The show opens at a low-rent bar, late at night. Men sleep at tables throughout the place, draped wherever they happened to have passed out. They are waiting for the semiannual arrival of Hickey (Tony Colavito), a hardware salesman who has made himself universally loved mainly by buying everyone drinks when he visits. But when Hickey finally arrives, he’s changed. He still buys drinks, but he imbibes none himself. And now he fancies himself a savior: He has found peace by “throw[ing] overboard the damned lying pipe dream that’d been making me miserable”—the dream has something to do with his wife but we do not learn her fate until near the end—and he’s come to spread his gospel. Colavito is riveting (and sometimes, appropriately, annoying) as a zealot animated by an obsession—the new-found freedom he believes he’s captured—and simultaneously as the embodiment of a deep nihilism. (Colavito was a moving Willie Loman in last year’s Vagabond Players production of Death of a Salesman, and his ability to portray inner conflict comes to bear here as well.) The “iceman” of the title is a reference to a joke about infidelity that Hickey was wont to make, but Hickey himself is also a sort of iceman. As Larry puts it, “Be God, I felt he’d brought the touch of death on him!”
Under Hickey’s influence, nearly all the characters begin to confront the stories that have long kept them afloat. Saloon proprietor Harry (a mercurial, blustery Rodney Bonds) hasn’t left the building since his wife died 20 years before; Hickey convinces him he must step outside, and immediately. Harvard Law School alumnus Willie (Rodney Bonds’ son, Ian Bonds, a hilarious, baby-faced drunk with a penchant for song) finds himself on his way to ask for a job from the District Attorney, a fool’s errand but one he’s long deluded himself into thinking he’d successfully pursue. Hickey berates bartender Rocky (Frank Vince, who pulls off a convincing thick Brooklyn accent) into realizing that he is a pimp, a fact he has never wanted to face. (Of his “hoo-ahhs,” Rocky had previously told himself this: “[It’s s]trictly business, like dey was fighters and I was deir manager, see?”) One by one, the men follow Hickey’s lead, and one by one they return to the bar, in a worse state than ever. Now, even alcohol is no comfort. “There’s no life or kick in it anymore,” complains Harry, having ventured briefly outside and fled, terrified and defeated, back to the bar. One begins to realize what a beautiful, hopeful place the saloon was prior to Hickey’s arrival.

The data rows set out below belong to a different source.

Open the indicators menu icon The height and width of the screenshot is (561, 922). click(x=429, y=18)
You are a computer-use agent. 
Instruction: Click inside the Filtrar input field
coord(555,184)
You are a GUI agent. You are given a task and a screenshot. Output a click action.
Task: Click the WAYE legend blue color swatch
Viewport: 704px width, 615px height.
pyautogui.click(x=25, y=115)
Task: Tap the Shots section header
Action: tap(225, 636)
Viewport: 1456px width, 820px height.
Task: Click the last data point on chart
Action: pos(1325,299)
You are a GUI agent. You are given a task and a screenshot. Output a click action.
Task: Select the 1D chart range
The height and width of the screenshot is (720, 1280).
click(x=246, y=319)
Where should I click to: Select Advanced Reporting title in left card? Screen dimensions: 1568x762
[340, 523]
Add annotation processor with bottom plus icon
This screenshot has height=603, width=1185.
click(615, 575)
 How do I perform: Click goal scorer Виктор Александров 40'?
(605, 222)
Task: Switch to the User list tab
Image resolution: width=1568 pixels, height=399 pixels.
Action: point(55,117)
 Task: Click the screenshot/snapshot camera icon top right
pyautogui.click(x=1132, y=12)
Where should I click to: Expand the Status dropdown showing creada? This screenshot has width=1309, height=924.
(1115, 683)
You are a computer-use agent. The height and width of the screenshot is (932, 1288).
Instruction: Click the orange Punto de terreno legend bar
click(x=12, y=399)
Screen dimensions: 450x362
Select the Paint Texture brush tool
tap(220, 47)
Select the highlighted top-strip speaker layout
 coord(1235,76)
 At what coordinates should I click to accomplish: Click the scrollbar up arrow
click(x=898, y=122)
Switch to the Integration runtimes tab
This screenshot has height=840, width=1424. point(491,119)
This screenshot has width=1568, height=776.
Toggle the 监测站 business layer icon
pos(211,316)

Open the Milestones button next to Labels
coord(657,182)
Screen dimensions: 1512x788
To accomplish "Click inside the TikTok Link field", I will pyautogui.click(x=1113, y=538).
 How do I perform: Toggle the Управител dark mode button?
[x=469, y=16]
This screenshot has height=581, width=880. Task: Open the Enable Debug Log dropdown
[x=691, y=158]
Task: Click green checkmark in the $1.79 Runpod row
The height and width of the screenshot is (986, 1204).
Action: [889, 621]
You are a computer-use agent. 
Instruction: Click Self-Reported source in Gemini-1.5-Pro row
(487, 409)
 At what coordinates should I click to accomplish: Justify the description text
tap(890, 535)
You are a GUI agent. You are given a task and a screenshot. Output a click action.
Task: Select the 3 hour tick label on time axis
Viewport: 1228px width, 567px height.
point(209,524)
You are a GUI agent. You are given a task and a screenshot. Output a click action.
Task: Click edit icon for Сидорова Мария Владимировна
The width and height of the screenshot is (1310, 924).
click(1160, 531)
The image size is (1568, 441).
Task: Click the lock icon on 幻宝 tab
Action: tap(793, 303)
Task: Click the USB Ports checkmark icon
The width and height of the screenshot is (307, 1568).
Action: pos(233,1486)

As the story progresses, Hickey’s own “pipe dream” and the drastic solution he arrived at to dispel it—or so he thinks—are gradually revealed. And Larry, the stalwart who alone seemed to resist Hickey’s salesmanship, has perhaps the most brutal awakening of all. In the end, he and the audience are left to decide whether Hickey was selling snake oil or salvation. Is Larry right, as he puts it early on, that “[t]he lie of a pipe dream is what gives life to the whole misbegotten mad lot of us, drunk or sober”? O’Neill called The Iceman Cometh “a big kind of comedy that doesn’t stay funny very long.” It remains an apt description, and the Fells Point Corner Theatre’s production is a rich, haunting rendition.